Example 2: Reject ambiguous message encodings and enforce strict parsing

from flask import Flask, request, jsonify
import hashlib
import hmac

app = Flask(__name__)
SECRET_KEY = b'another-secret'

def verify_request():
    # Reject requests that mix Transfer-Encoding and Content-Length to prevent smuggling
    te = request.headers.get('Transfer-Encoding', '')
    cl = request.headers.get('Content-Length', '')
    if te and cl:
        return jsonify(error='ambiguous message encoding'), 400
    body = request.get_data(as_text=True)
    sig = request.headers.get('X-API-Signature')
    headers_for_sig = {
        'method': request.method,
        'content-type': request.headers.get('Content-Type', ''),
        'content-length': request.headers.get('Content-Length', ''),
        'transfer-encoding': te,
    }
    parts = [f'{k.lower()}:{v.strip()}' for k, v in sorted(headers_for_sig.items())]
    message = '\n'.join(parts) + '\n' + body
    expected = hmac.new(SECRET_KEY, message.encode('utf-8'), hashlib.sha256).hexdigest()
    if not hmac.compare_digest(expected, sig):
        return jsonify(error='invalid signature'), 403
    return None

@app.before_request
def before():
    err = verify_request()
    if err:
        # return err directly to stop request processing
        pass  # placeholder for early abort; in practice return err from before_request

@app.route('/checkout', methods=['POST'])
def checkout():
    return jsonify(processed=True)

Key remediation practices:

  • Include Content-Length and Transfer-Encoding in the HMAC when relevant, and reject requests where both are present.
  • Use a single, deterministic method to build the string that is signed, with a consistent header order and lowercasing policy.
  • Read the raw body once with request.get_data() before any parsing that might change the stream, and reuse that bytes/string for verification and downstream logic.
  • Ensure your proxy and application share the same interpretation of message boundaries; do not rely on framework defaults to reconcile differences.
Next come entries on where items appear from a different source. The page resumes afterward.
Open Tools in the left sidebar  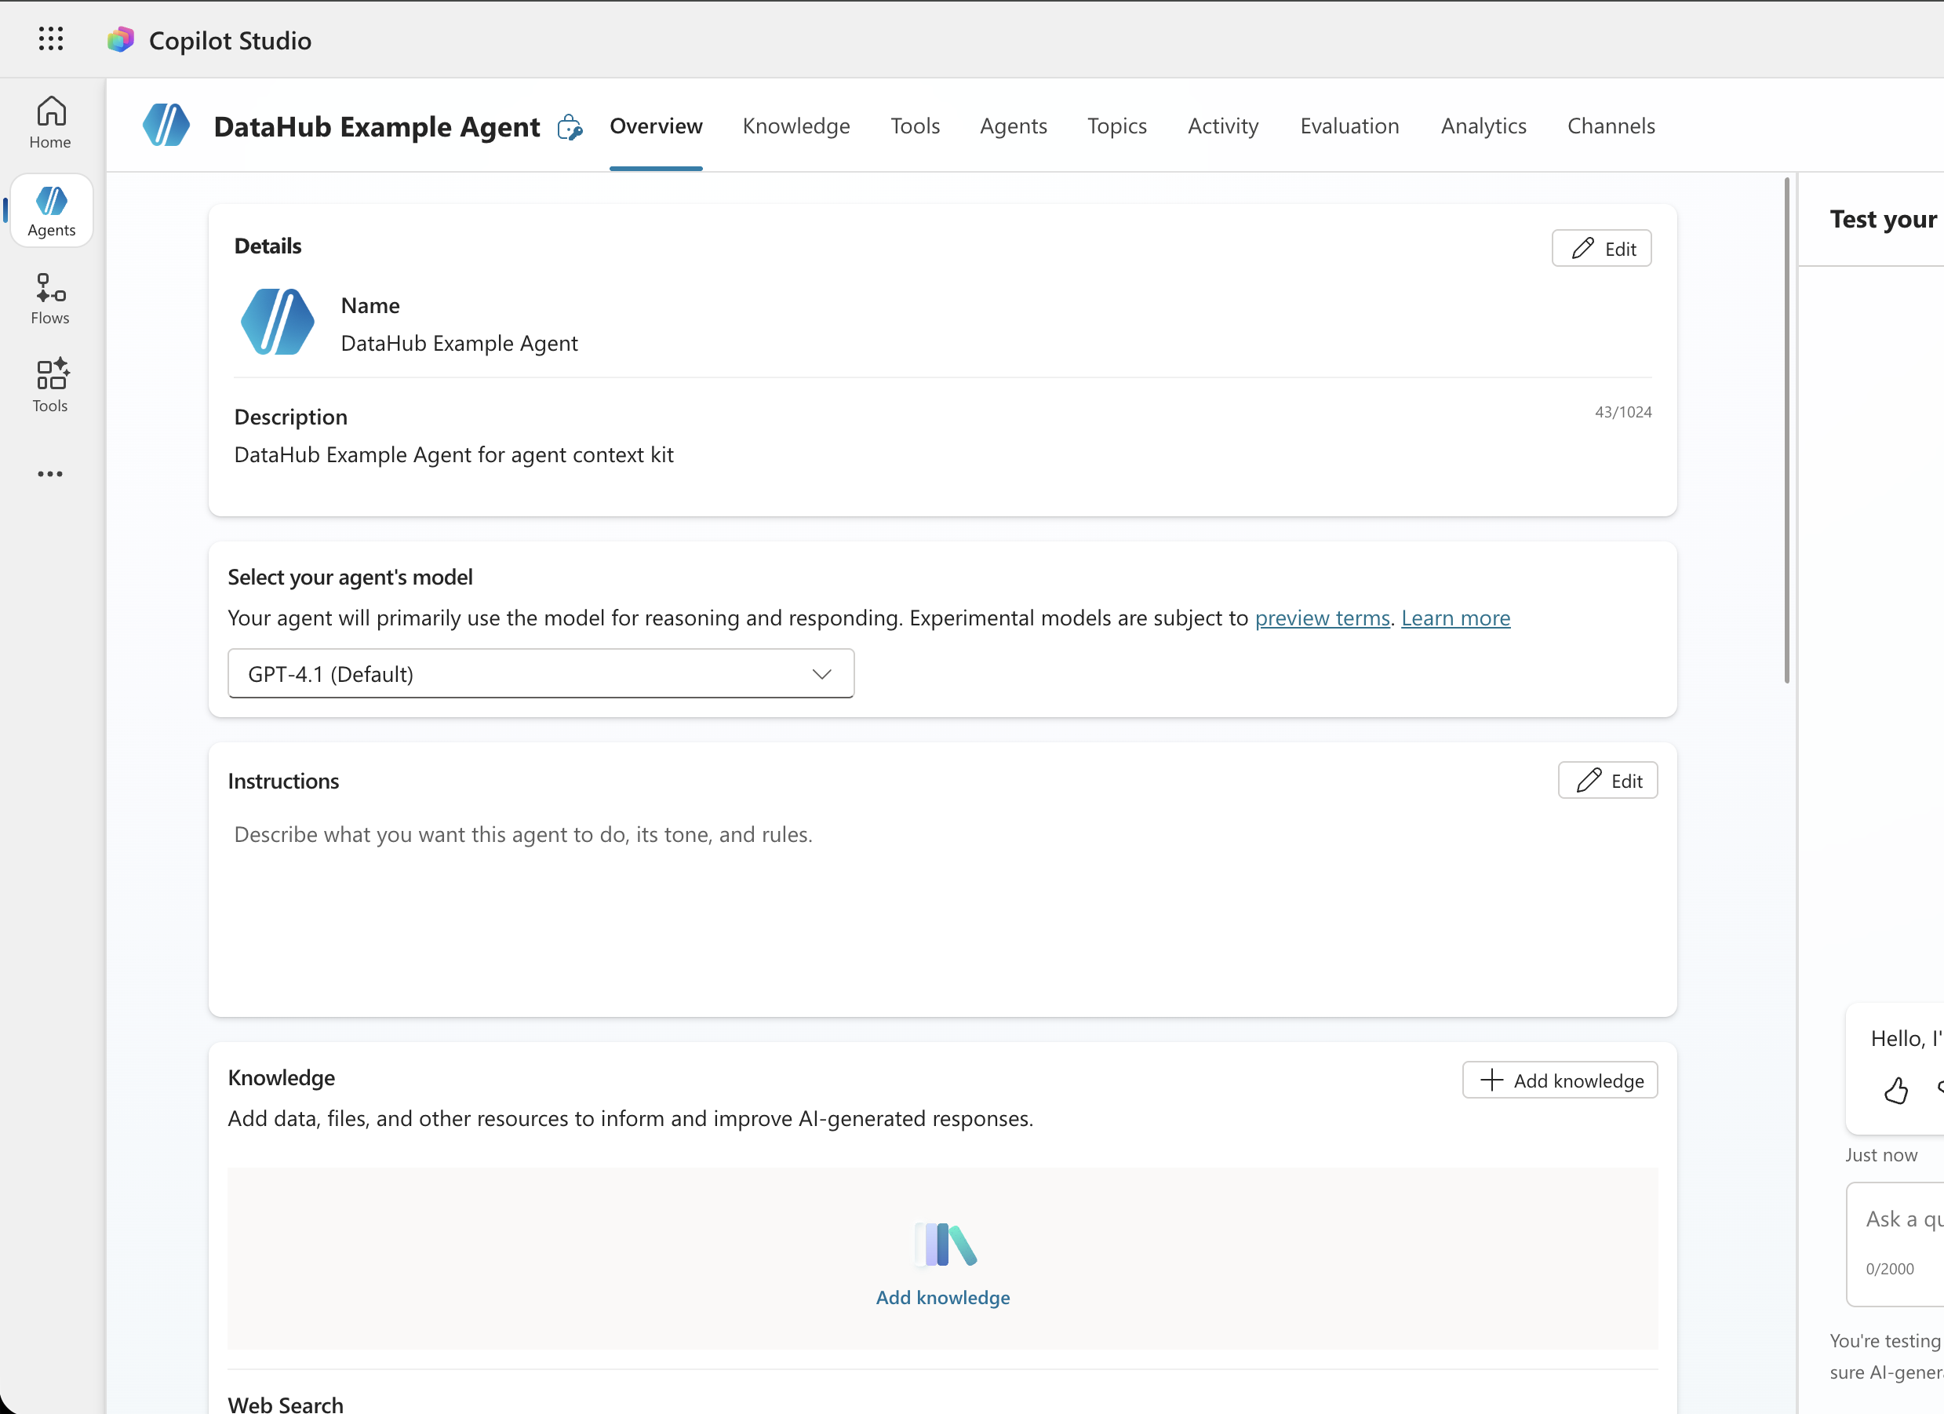click(x=51, y=386)
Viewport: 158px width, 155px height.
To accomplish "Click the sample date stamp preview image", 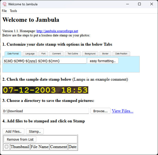I will coord(45,90).
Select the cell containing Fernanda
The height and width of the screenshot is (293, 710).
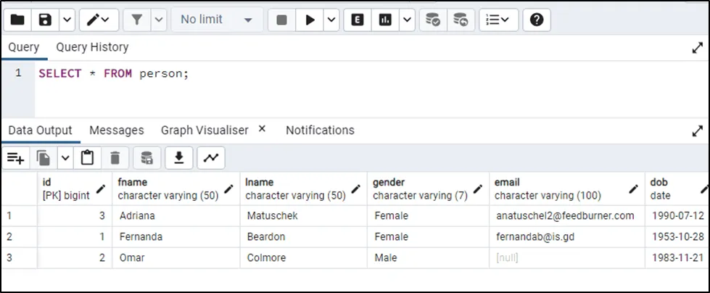(176, 236)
Frequently Asked Questions

Why does including Transfer-Encoding and Content-Length in the HMAC help prevent request smuggling?
Including both headers in the signature ensures that any mismatch in how the proxy and Flask interpret message boundaries will break the HMAC verification. An attacker cannot change one without invalidating the signature, preventing smuggling attempts that rely on header manipulation.
Can request smuggling occur even when HMAC signatures are verified correctly?
Yes, if the proxy and Flask parse the request differently (for example, one treats a header as terminating the body while the other does not), an attacker can smuggle requests even with valid signatures. Canonicalizing which headers influence boundaries and enforcing consistent parsing across layers is essential.